TEXT:

Calw. Ältere Menschen, die auf Pflege angewiesen sind, wollen so lange wie möglich daheim leben. Meist werden sie dabei von Familienangehörige umsorgt. Doch sowohl Senioren wie auch Betreuer brauchen Beratung und Unterstützung für die Pflege. „Das ist ein emotionales Thema, das auch die Kommunalwahlen Ende Mai bestimmen wird“, sagte der Calwer Landrat Helmut Riegger bei einer Informationsveranstaltung im Landratsamt. Die Kreisverwaltung stellte gemeinsam mit Vertretern der Landesregierung und Einrichtungen aus dem Landkreis Modelle und zahlreiche praktische Beispiele vor, wie Betreuung im heimischen Umfeld funktioniert.

„In unserem ländlich geprägten Raum sind wir stolz darauf, dass sich viele ehrenamtliche Kräfte in der Pflege engagieren“, sagte Riegger. Früher seien vor allem stationäre Einrichtungen geschaffen worden, aber jetzt seien vielfältige ambulante Betreuungsformen nötig. Dabei spiele die Beratung eine große Rolle, sagte Sozialdezernent Norbert Weiser: „Wir arbeiten da eng mit dem Sozialverband VdK und dem Kreisseniorenrat zusammen.“

Die Tagespflege boomt. „In den Ferien sind die Kurzzeitdienste immer ausgebucht“, sagte Weiser. Solche Plätze für die kurzzeitige Fürsorge seien auch wichtig, um Angehörige zu entlasten. Zurzeit plane der Kreis hundert weitere Plätze, so Weiser. Im neuen Gesundheitscampus in Calw seien 30 vorgesehen. Ohne ehrenamtliche Arbeit geht es nicht. Rund 30 Gruppen bieten im Kreisgebiet Fahrdienste oder Mittagessen an, helfen auch bei Problemen im Alltag. Oder sie ziehen Veranstaltungen auf.

[Koordinatendaten der Einträge]
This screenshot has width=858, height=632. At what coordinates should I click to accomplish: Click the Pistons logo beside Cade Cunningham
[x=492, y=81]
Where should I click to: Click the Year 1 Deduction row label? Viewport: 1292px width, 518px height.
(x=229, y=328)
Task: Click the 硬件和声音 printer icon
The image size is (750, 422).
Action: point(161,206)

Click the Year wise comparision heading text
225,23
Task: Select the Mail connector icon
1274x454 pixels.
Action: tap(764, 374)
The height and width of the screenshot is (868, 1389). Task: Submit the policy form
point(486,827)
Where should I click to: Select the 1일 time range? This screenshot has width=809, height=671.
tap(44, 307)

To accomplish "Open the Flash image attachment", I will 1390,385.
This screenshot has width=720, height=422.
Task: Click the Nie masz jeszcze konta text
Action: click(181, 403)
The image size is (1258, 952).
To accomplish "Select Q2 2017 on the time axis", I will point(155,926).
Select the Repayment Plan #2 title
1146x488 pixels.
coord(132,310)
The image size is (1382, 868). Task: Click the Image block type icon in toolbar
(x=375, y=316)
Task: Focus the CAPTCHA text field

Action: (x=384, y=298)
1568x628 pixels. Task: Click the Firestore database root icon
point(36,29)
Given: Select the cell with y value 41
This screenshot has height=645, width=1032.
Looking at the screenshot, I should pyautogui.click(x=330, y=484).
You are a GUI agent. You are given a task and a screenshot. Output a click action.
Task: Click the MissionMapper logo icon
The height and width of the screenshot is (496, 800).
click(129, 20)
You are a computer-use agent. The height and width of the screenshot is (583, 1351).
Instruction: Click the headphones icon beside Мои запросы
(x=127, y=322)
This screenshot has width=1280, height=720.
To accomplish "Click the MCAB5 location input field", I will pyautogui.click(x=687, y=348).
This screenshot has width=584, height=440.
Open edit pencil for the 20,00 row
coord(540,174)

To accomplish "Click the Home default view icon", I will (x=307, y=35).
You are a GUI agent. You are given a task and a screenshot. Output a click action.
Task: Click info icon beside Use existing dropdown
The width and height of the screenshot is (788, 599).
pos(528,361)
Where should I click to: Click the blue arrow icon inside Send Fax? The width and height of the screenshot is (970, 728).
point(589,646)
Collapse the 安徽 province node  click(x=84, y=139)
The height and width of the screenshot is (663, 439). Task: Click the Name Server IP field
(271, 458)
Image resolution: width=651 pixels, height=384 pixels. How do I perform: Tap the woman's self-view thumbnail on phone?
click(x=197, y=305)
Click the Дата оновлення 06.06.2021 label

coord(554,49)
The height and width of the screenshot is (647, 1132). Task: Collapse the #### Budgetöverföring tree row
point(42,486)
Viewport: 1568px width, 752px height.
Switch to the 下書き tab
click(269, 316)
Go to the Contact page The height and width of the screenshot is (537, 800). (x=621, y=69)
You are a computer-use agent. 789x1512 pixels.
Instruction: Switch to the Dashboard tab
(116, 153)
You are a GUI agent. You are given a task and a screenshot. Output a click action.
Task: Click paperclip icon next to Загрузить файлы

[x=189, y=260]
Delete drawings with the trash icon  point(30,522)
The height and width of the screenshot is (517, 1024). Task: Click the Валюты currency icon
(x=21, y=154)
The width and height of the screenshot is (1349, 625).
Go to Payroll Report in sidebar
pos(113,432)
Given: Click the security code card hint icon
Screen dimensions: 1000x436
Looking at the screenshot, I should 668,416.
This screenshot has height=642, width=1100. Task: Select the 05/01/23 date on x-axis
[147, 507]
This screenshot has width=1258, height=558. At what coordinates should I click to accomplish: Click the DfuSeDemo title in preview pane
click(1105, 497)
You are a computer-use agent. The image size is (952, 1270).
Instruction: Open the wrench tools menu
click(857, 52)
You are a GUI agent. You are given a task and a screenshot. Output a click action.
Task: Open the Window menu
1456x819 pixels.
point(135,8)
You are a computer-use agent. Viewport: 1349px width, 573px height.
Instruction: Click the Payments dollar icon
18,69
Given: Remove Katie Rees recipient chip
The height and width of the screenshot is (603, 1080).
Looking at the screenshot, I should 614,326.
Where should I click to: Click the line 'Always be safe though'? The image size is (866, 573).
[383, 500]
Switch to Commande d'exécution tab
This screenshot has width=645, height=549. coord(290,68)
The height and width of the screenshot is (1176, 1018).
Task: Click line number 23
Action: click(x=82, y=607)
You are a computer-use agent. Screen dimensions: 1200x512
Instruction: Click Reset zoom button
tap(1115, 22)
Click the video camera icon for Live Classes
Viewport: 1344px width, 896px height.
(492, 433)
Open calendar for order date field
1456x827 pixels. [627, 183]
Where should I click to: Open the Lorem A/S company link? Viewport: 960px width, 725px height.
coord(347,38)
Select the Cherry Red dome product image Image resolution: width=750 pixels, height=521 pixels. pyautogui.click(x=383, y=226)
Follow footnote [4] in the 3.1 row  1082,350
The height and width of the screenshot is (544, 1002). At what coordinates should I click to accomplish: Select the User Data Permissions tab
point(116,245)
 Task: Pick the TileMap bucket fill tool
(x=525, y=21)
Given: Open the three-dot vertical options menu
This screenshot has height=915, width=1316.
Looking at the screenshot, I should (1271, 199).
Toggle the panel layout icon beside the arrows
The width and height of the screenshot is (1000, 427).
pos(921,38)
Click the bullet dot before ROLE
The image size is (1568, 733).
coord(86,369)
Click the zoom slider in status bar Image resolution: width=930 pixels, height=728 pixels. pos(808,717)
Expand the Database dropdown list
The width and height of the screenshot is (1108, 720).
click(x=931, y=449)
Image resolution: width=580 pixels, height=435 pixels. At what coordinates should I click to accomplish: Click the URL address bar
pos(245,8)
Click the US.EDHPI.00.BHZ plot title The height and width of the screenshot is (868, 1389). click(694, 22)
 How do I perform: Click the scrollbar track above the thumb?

AUFGABE: Schreib aus dem Text über die Pflege im Landkreis Calw die Stelle ab, die mit „Calw. Ältere Menschen, die“ anfängt und bis einschließlich „heimischen Umfeld funktioniert.“ geht.

LÖSUNG:
Calw. Ältere Menschen, die auf Pflege angewiesen sind, wollen so lange wie möglich daheim leben. Meist werden sie dabei von Familienangehörige umsorgt. Doch sowohl Senioren wie auch Betreuer brauchen Beratung und Unterstützung für die Pflege. „Das ist ein emotionales Thema, das auch die Kommunalwahlen Ende Mai bestimmen wird“, sagte der Calwer Landrat Helmut Riegger bei einer Informationsveranstaltung im Landratsamt. Die Kreisverwaltung stellte gemeinsam mit Vertretern der Landesregierung und Einrichtungen aus dem Landkreis Modelle und zahlreiche praktische Beispiele vor, wie Betreuung im heimischen Umfeld funktioniert.